WRITTEN INSTRUCTION: Rewrite the data below, replacing "Step Pulse" with "Step Rate" and leaving everything else unchanged.

DATA:
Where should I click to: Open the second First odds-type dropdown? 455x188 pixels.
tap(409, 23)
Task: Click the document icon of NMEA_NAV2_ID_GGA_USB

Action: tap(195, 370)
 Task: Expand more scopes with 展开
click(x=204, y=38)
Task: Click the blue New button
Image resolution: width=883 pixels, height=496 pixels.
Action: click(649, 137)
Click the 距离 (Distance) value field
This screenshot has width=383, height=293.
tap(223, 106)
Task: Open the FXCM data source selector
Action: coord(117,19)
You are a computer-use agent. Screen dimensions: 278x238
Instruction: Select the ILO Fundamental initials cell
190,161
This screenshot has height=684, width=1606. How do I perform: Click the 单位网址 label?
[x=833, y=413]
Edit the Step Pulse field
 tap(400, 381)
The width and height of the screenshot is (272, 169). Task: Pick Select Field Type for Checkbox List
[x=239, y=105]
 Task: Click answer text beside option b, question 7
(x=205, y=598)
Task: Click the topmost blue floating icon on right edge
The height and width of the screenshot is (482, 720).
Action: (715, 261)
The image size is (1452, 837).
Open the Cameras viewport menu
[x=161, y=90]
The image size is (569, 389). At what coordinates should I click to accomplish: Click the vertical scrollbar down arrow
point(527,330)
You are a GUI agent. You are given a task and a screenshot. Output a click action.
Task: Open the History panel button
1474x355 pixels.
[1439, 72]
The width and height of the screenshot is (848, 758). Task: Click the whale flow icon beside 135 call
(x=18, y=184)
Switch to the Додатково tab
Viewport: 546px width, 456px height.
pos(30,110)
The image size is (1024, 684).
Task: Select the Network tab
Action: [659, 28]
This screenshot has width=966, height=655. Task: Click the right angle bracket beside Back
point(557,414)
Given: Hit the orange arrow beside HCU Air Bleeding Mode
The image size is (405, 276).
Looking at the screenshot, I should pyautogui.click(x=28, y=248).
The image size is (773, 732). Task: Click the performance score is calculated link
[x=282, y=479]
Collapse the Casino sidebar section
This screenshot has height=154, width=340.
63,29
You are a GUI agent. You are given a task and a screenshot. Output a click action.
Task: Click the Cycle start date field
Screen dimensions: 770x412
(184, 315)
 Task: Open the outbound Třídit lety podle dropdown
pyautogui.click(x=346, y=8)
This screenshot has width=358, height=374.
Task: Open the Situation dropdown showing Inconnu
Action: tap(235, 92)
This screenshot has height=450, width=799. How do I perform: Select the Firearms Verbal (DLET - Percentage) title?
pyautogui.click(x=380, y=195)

FULL SOLUTION:
Where should I click to: Open the second First odds-type dropdown? 455x188 pixels.
tap(409, 23)
Task: Click the document icon of NMEA_NAV2_ID_GGA_USB

Action: tap(195, 370)
 Task: Expand more scopes with 展开
click(x=204, y=38)
Task: Click the blue New button
Image resolution: width=883 pixels, height=496 pixels.
Action: click(649, 137)
Click the 距离 (Distance) value field
This screenshot has width=383, height=293.
tap(223, 106)
Task: Open the FXCM data source selector
Action: coord(117,19)
You are a computer-use agent. Screen dimensions: 278x238
Instruction: Select the ILO Fundamental initials cell
190,161
This screenshot has height=684, width=1606. How do I perform: Click the 单位网址 label?
[x=833, y=413]
Edit the Step Rate field
 tap(400, 381)
The width and height of the screenshot is (272, 169). Task: Pick Select Field Type for Checkbox List
[x=239, y=105]
 Task: Click answer text beside option b, question 7
(x=205, y=598)
Task: Click the topmost blue floating icon on right edge
The height and width of the screenshot is (482, 720).
Action: (715, 261)
The image size is (1452, 837).
Open the Cameras viewport menu
[x=161, y=90]
The image size is (569, 389). At what coordinates should I click to accomplish: Click the vertical scrollbar down arrow
point(527,330)
You are a GUI agent. You are given a task and a screenshot. Output a click action.
Task: Open the History panel button
1474x355 pixels.
[1439, 72]
The width and height of the screenshot is (848, 758). Task: Click the whale flow icon beside 135 call
(x=18, y=184)
Switch to the Додатково tab
Viewport: 546px width, 456px height.
pos(30,110)
The image size is (1024, 684).
Task: Select the Network tab
Action: [659, 28]
This screenshot has width=966, height=655. Task: Click the right angle bracket beside Back
point(557,414)
Given: Hit the orange arrow beside HCU Air Bleeding Mode
The image size is (405, 276).
Looking at the screenshot, I should pyautogui.click(x=28, y=248).
The image size is (773, 732). Task: Click the performance score is calculated link
[x=282, y=479]
Collapse the Casino sidebar section
This screenshot has height=154, width=340.
63,29
You are a GUI agent. You are given a task and a screenshot. Output a click action.
Task: Click the Cycle start date field
Screen dimensions: 770x412
(184, 315)
 Task: Open the outbound Třídit lety podle dropdown
pyautogui.click(x=346, y=8)
This screenshot has width=358, height=374.
Task: Open the Situation dropdown showing Inconnu
Action: tap(235, 92)
This screenshot has height=450, width=799. How do I perform: Select the Firearms Verbal (DLET - Percentage) title?
pyautogui.click(x=380, y=195)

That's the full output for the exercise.